When a Hurricane of Clichés Equals a Great Movie

Today, I’m going to talk about Casablanca. If you want to know more about why I care about Casablanca, check out my previous post, ‘Writing Reality – Or Escaping It‘.

quotables button“Thus Casablanca is not just one film. It is many films, an anthology… And this is the reason it works, in spite of aesthetic theories and theories of film making…Two clichés make us laugh. A hundred clichés move us. For we sense dimly that the clichés are talking among themselves, and celebrating a reunion.”

Umberto Eco (Travels in Hyperreality, and “Casablanca, or, The Clichés are Having a Ball”)

For years, filmmakers hungered to know what made Casablanca a classic.
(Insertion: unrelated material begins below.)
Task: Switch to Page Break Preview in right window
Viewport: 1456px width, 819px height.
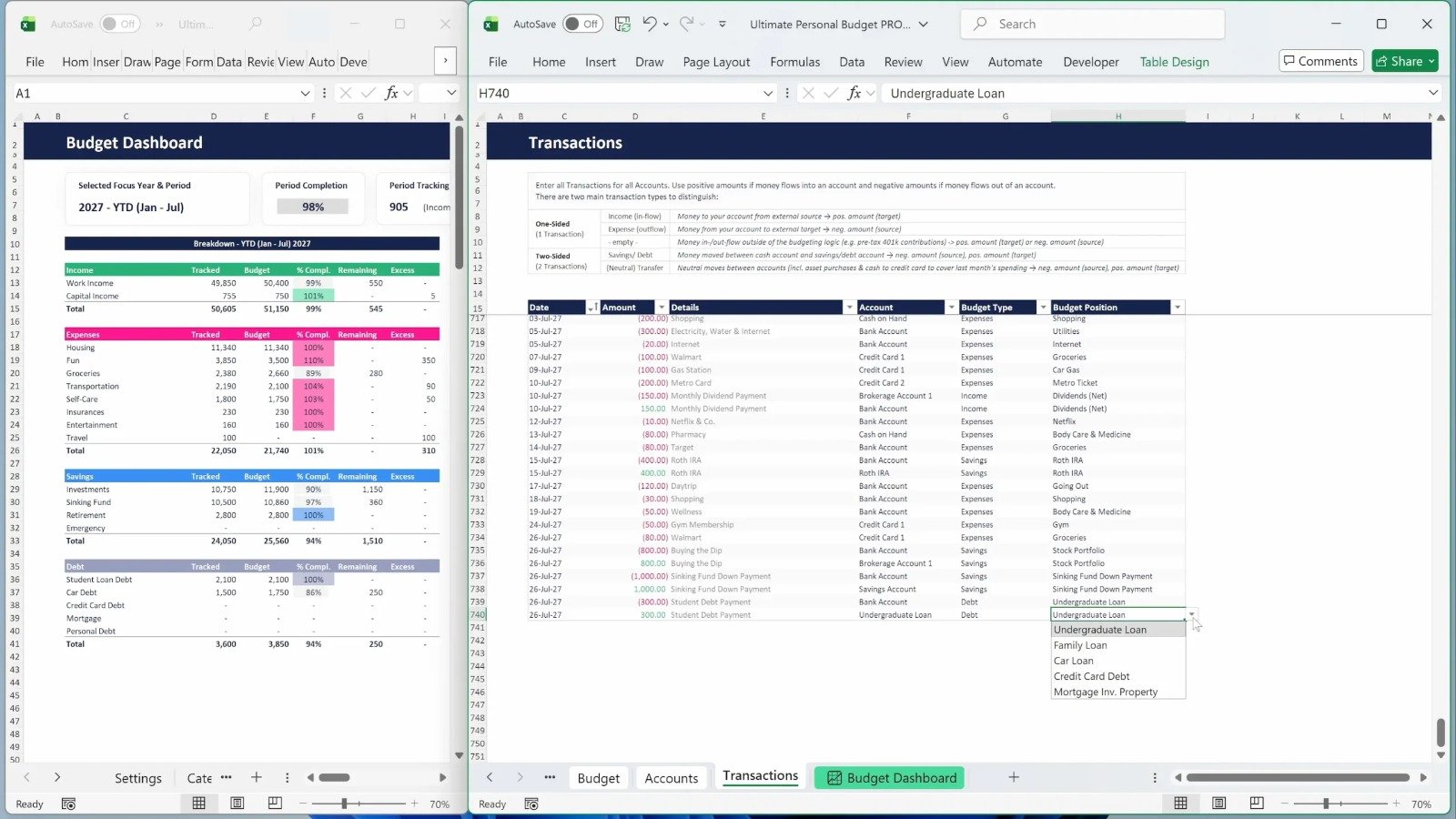Action: click(1257, 804)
If they could just crack the formula – figure out what made people instantly love it so much – they could crank out sure-fire hits over and over. After all, on the surface, there’s not much to recommend Casablanca above your average movie. It’s a very clichéd plot – a love triangle, a sacrifice, a clear antagonist, a damsel in distress. The characters are walking stereotypes. The character arcs have all been done a thousand times before (even in 1942, when this movie was made).

If there was a key to filmmaking—or writing in general, which is what I care about most of all—wouldn’t that be nice? A magic key unlocking the secrets of what makes stories work? But there isn’t. There’s no magic key – only magic. The magic that happens when, in this case, the right combination of actors, characterization, plot and tired clichés combine.
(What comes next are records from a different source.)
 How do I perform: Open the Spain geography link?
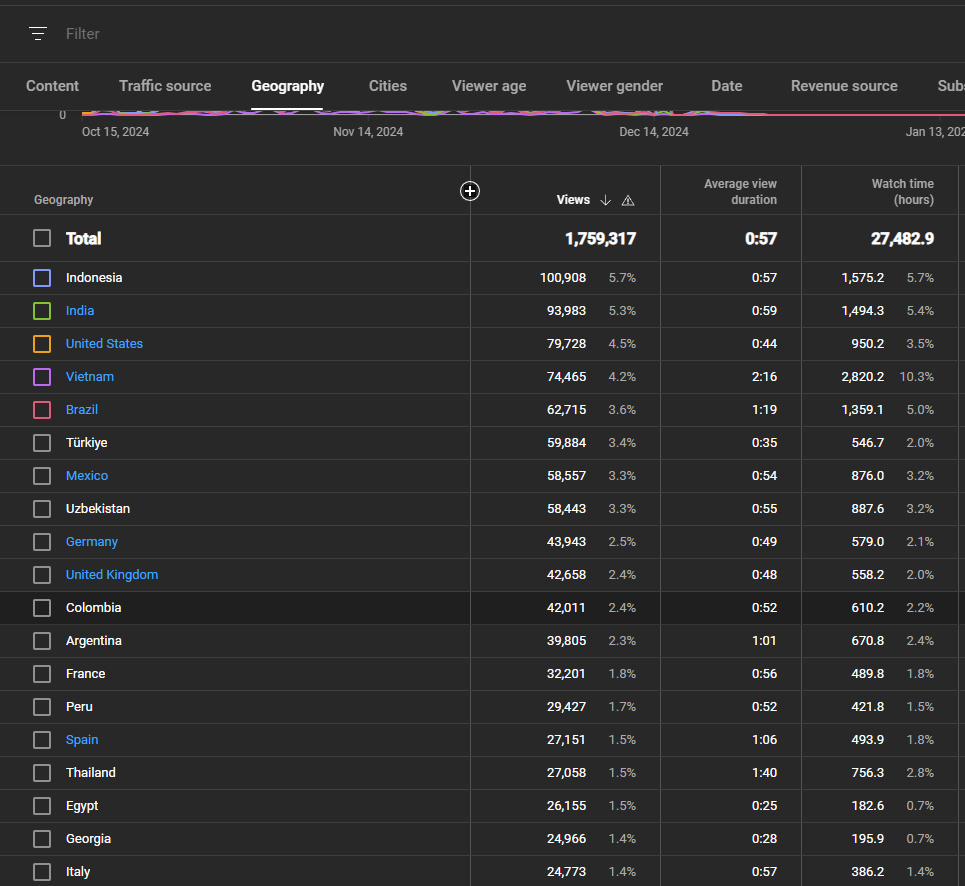(x=82, y=740)
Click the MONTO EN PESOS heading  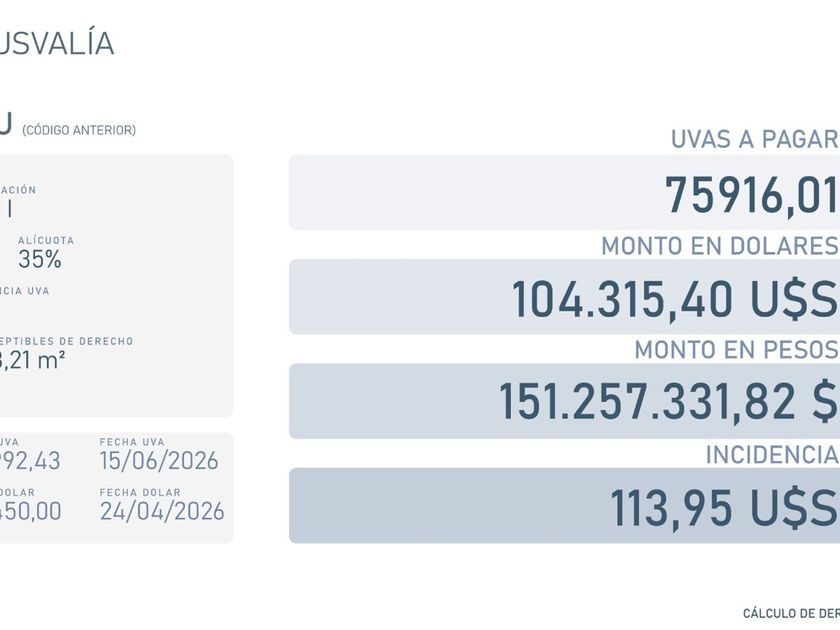pyautogui.click(x=737, y=350)
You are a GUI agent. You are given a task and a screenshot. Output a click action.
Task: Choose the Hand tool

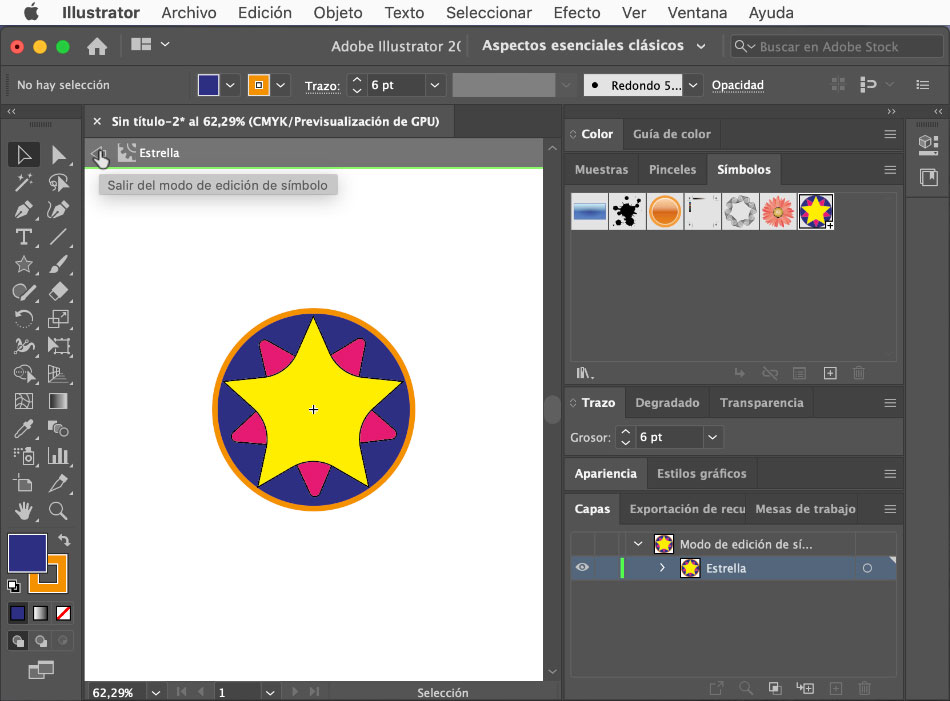[x=24, y=511]
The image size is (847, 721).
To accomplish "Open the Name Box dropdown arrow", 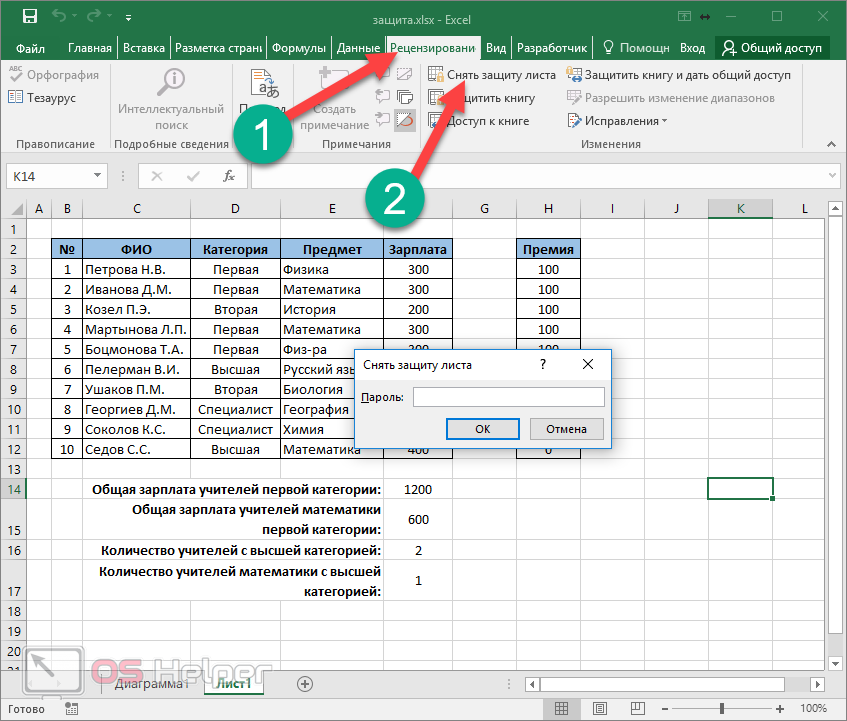I will (97, 177).
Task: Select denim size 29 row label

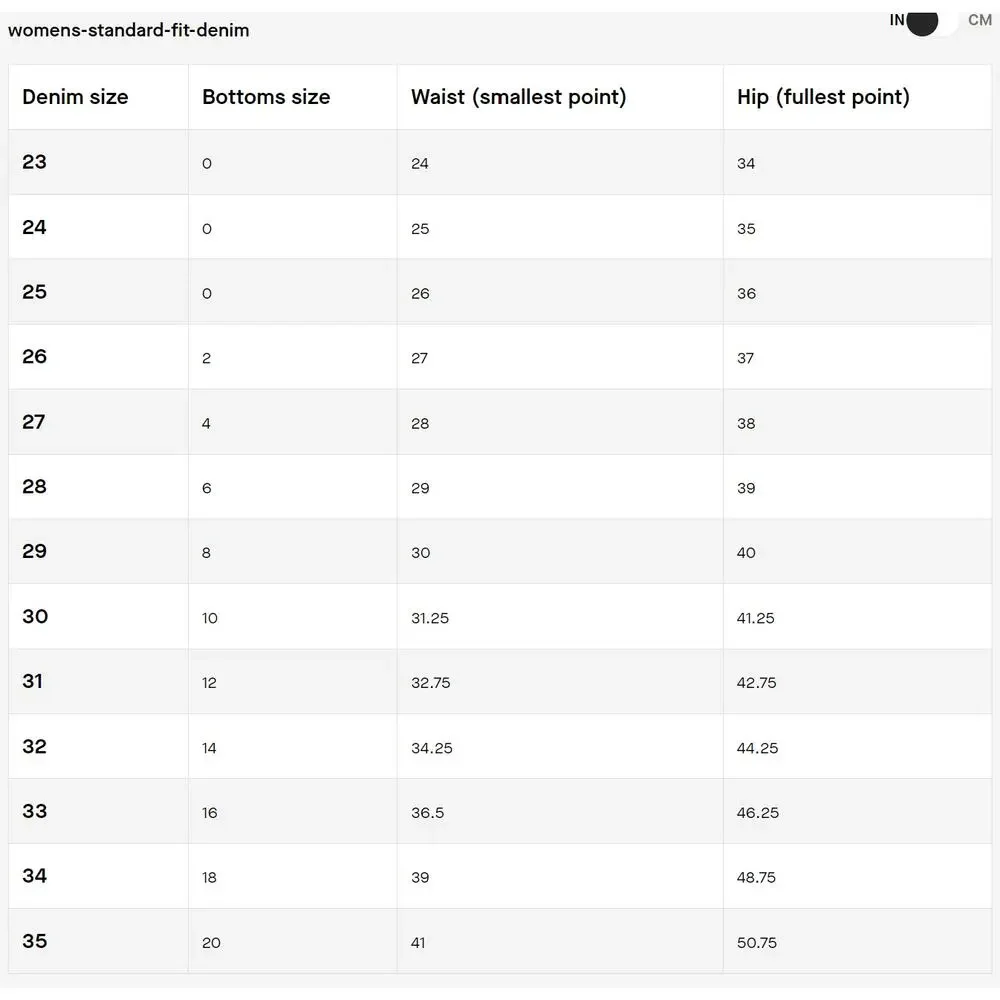Action: (35, 551)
I shouldn’t have enjoyed Casablanca. You’d think by now, seventy or so years after its release, the plot would’ve been spoiled for me. It should be like those people who watched the Lord of the Rings movies and wondered why it used every fantasy stereotype in the book, when it reality it’s merely because Lord of the Rings INVENTED those stereotypes (except in this case it’s romance stereotypes, and Casablanca didn’t invent them but merely inspired the continual recycling of these old tropes). I saw the end coming from a mile away. Also, it wouldn’t be the first time I’ve picked up something everyone told me was a classic, and hated it (see Romeo and Juliet, and Wuthering Heights).

However, I did love it. Like I said, there was magic.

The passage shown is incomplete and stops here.